(Saved entries)
______________________________

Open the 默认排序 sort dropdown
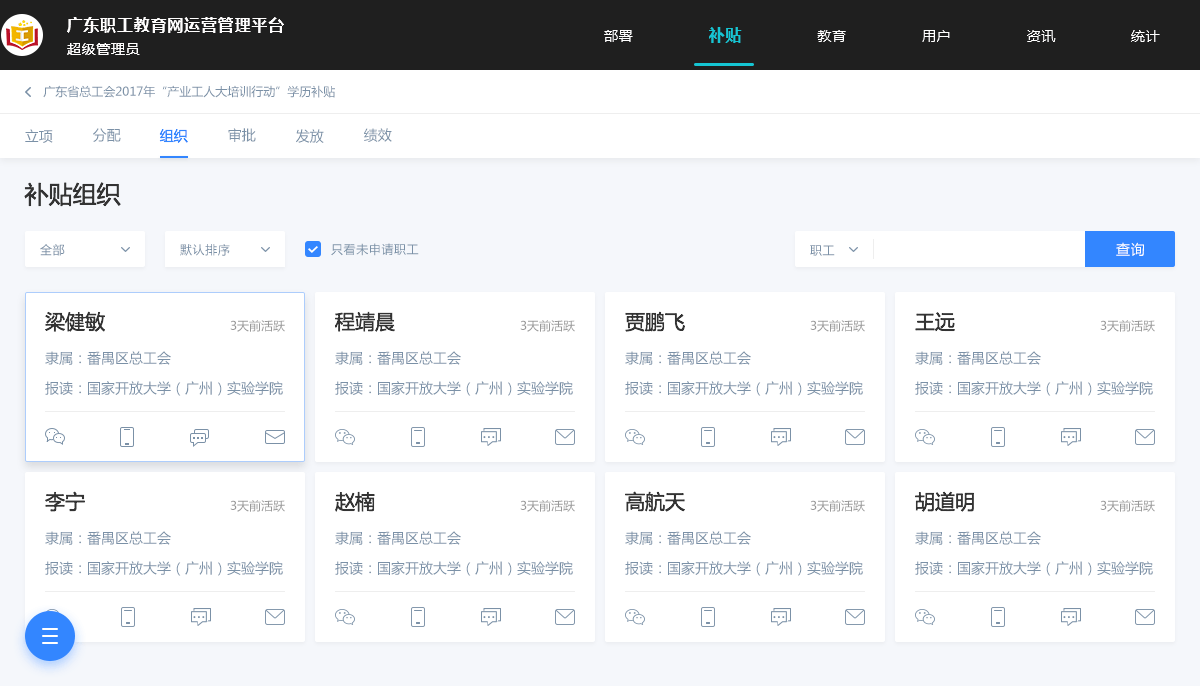 [x=225, y=249]
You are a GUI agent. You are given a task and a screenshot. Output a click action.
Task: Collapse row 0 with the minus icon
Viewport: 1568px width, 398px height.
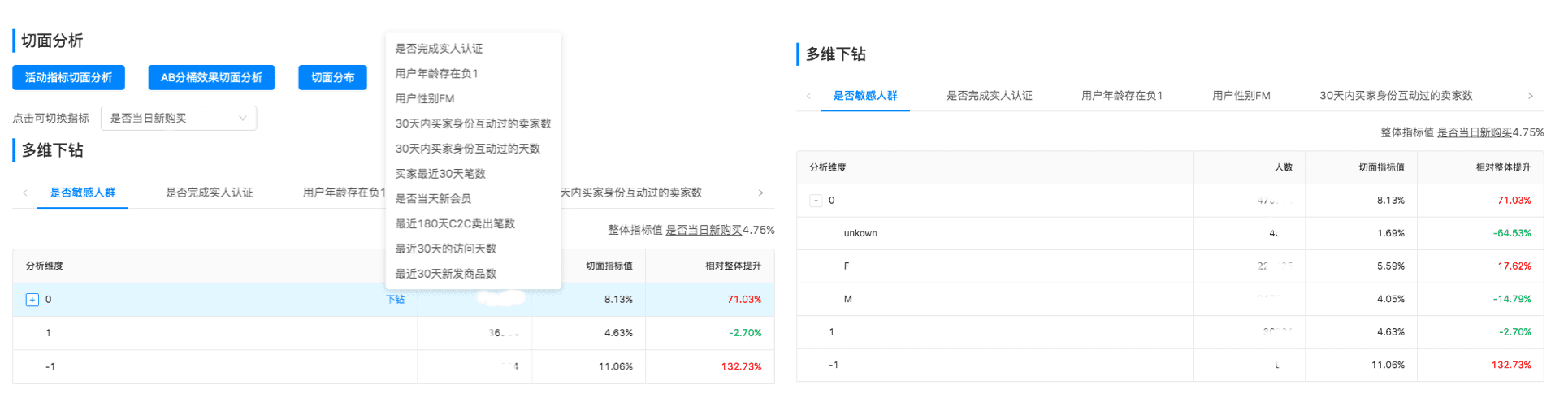pos(816,201)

______________________________

> BRIEF
For the records above, give every line again exactly and skip the pictures.

> WRITTEN SOLUTION
Open the 默认排序 sort dropdown
 [x=225, y=249]
You are a GUI agent. You are given a task and a screenshot. Output a click action.
Task: Collapse row 0 with the minus icon
Viewport: 1568px width, 398px height.
pos(816,201)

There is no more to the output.